Low-Risk Monolith-to-Microservice Evolution, Part 1

In designing and organizing a two-day workshop on microservices, I’ve been thinking a lot about how to explain monolith application decomposition and what a transition to microservices might look like. This is a small subset of that material, but I wanted to share it to get feedback (in the workshop we go into more detail about whether you should even break up your monolith). This is based on my own tried-and-true real-life experience, as well as my work with the many Red Hat customers I’ve met in North America over the last few years.
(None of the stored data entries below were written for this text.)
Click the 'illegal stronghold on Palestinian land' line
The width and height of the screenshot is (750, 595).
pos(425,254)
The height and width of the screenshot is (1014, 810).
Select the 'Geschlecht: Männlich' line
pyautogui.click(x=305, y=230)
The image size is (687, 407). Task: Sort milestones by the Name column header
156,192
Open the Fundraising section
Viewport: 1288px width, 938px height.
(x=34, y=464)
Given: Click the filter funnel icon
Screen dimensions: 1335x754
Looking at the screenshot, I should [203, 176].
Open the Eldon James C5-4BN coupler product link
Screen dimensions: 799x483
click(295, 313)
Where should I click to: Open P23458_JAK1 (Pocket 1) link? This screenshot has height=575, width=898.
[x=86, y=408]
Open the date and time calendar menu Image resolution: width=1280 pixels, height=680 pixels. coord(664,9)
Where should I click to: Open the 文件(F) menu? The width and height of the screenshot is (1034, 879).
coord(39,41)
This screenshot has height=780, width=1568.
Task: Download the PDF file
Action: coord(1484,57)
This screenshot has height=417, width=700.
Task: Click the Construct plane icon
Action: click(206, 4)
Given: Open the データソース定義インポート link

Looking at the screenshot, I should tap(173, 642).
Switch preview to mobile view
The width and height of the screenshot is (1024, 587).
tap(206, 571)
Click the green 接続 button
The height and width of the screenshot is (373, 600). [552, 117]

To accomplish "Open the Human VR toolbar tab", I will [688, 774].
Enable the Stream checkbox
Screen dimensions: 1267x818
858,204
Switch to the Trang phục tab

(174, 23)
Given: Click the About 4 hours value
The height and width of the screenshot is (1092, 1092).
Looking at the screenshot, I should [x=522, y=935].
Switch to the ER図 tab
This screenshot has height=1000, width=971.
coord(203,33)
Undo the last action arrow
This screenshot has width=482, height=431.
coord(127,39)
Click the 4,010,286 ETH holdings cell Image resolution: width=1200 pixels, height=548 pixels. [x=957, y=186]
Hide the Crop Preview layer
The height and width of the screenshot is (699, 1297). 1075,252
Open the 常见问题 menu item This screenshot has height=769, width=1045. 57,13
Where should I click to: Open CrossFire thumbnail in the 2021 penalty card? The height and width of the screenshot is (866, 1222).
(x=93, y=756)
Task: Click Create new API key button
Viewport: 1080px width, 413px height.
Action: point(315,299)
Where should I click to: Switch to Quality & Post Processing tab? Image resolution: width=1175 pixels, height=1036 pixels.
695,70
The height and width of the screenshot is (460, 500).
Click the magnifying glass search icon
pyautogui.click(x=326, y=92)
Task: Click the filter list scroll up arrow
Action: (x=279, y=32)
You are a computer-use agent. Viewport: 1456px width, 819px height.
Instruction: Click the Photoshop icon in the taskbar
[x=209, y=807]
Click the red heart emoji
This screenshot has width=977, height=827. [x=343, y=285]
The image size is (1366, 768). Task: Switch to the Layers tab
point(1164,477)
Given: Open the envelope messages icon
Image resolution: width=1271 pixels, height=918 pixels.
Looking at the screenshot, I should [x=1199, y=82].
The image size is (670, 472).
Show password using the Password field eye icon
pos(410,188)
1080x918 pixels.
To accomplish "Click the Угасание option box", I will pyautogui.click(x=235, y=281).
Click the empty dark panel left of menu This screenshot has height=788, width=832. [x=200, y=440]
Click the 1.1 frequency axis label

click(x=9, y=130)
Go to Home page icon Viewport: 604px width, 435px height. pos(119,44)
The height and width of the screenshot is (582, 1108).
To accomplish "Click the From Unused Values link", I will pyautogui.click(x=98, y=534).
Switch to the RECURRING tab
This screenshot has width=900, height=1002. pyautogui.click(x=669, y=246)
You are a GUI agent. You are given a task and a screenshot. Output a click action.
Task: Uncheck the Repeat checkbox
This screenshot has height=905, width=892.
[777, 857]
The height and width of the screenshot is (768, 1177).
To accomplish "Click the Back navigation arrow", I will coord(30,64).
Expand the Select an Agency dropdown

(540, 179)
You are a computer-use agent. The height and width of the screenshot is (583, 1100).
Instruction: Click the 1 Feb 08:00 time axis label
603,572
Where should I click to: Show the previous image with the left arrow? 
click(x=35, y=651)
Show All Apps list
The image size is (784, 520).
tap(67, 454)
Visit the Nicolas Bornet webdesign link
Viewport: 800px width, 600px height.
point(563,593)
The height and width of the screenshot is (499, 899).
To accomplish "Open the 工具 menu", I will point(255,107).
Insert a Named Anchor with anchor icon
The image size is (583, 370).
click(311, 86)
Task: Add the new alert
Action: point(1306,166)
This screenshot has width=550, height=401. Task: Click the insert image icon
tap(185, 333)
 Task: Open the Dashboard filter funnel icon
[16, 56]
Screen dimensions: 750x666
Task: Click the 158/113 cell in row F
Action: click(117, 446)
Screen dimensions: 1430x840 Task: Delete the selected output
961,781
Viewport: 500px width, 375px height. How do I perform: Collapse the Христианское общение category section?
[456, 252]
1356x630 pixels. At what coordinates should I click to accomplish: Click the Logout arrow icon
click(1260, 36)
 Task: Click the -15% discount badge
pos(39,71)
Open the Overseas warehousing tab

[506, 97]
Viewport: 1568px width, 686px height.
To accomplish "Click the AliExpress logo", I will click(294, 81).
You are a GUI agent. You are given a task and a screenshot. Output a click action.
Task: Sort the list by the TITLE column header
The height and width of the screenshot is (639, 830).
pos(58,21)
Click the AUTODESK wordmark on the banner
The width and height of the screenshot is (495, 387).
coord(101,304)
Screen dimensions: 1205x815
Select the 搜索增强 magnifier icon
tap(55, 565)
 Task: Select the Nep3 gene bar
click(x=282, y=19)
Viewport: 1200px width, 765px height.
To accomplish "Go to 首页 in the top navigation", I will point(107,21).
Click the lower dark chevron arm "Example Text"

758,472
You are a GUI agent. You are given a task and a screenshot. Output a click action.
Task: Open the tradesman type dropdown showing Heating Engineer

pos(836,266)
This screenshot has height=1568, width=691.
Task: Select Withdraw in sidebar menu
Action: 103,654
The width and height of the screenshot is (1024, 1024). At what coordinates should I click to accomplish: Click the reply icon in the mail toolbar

Part I explores the architecture, while the second part (to be released shortly) will cover some technology that can greatly help in this area.

Before we dig in, let’s set up some assumptions:

Microservices architecture is not appropriate all the time (to be discussed in length)
If we find we should go to a microservices architecture, we have to decide what happens with the monolith
In rare cases, we’ll want to break out parts of the monolith as is; in most other cases we’ll want to either build new features or re-implement existing business processes around the monolith (in a strangler fashion)
In the cases where we need to break out functionality or re-implement, we cannot ignore the fact that the monolith is currently in production taking load and probably bringing lots of business value
We need a way to attack this problem with very little disruption to the overall business value of the system
Since the monolith is the monolith, it will be very difficult/nearly impossible to make changes to the data model/database underneath it
The approach we take should reduce the risk of the evolution and may take multiple deployments and releases to make it all happen

Extracting Microservices

If you dig into the conference/blog posts this topic, often times you’ll find it offers these words of advice:

Organize around nouns
Do one thing and one thing well
Single responsibility principle
It’s hard

I’m afraid this advice is quite useless.

The more useful material discusses an approach that at times look something like this:

Identify modules (either existing or new ones to write)
Break out tables that correspond to those modules and wrap with a service
Update the code that once relied on the DB tables directly to call this new service
Rinse and repeat

Let’s take a closer look:

Step 1: Identify modules

You start off with some nasty monolith. In the image above I’ve simplified this to denote the different modules and database tables that may be involved here. We identify which modules we wish to break out of the monolith and figure out which tables are involved and then go from there. Of course, the reality is monoliths are far more entangled with modules conflated with each other (if any modules). More on that in a bit.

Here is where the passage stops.